The arbitrators shall not award any profit computed on any damages, beyond claims for extra work or unpaid work under the contract provisions. No profit shall be awarded on any claims of disruption, interference, or delay, whether or not part of claimed extra work.

The following alternative may be acceptable because it is similar to many standard clauses governing compensation for extra work:

The arbitrators shall award profit [and overhead for both job site and home office?] by applying the rate of ___% to the direct costs of extra work compensated under the contract, but shall make no other award for any form of profit [or overhead].

Interest
Surprisingly often, little attention is paid to specifying if and when interest is due, the method of computing interest, and the restrictions on interest that may be appropriate under an arbitration clause. This is peculiar given the long delays often encountered on construction projects.

In choosing among the many alternative approaches to awarding interest, counsel may wish to consider at least some of the following: "No pre-award interest may be provided by the arbitrators, absent an express finding that the party against whom an award is made acted in bad faith." This somewhat unusual approach may be challenged as a de facto "no damage for delay" clause, but it perhaps may have a greater chance of enforcement. It of course would need to be coordinated with any statutory or contractual duty to pay interest on late progress payments, and it might be attacked as encouraging delay by a party wishing to take advantage of the time value of money.
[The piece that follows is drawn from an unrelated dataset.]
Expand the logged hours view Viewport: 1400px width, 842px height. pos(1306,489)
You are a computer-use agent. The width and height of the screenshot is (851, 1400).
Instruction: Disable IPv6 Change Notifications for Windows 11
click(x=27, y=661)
A less extreme clause might provide: "Interest at ___% simple annual rate shall be added to any award of sums for which only liability, but not amount, was disputed." This offers less incentive for unwarranted delay, but it still provides an incentive for late payment when a payment amount is in dispute.

Of course, the simplest (and most generous) approach is to allow interest both on "liquidated" and "unliquidated" claims, along the following lines: "Simple annual interest at the rate of ___% shall be added to each element of awarded damage from the date of the [claim; performance of the work in question; invoice, architect's decision, etc.]."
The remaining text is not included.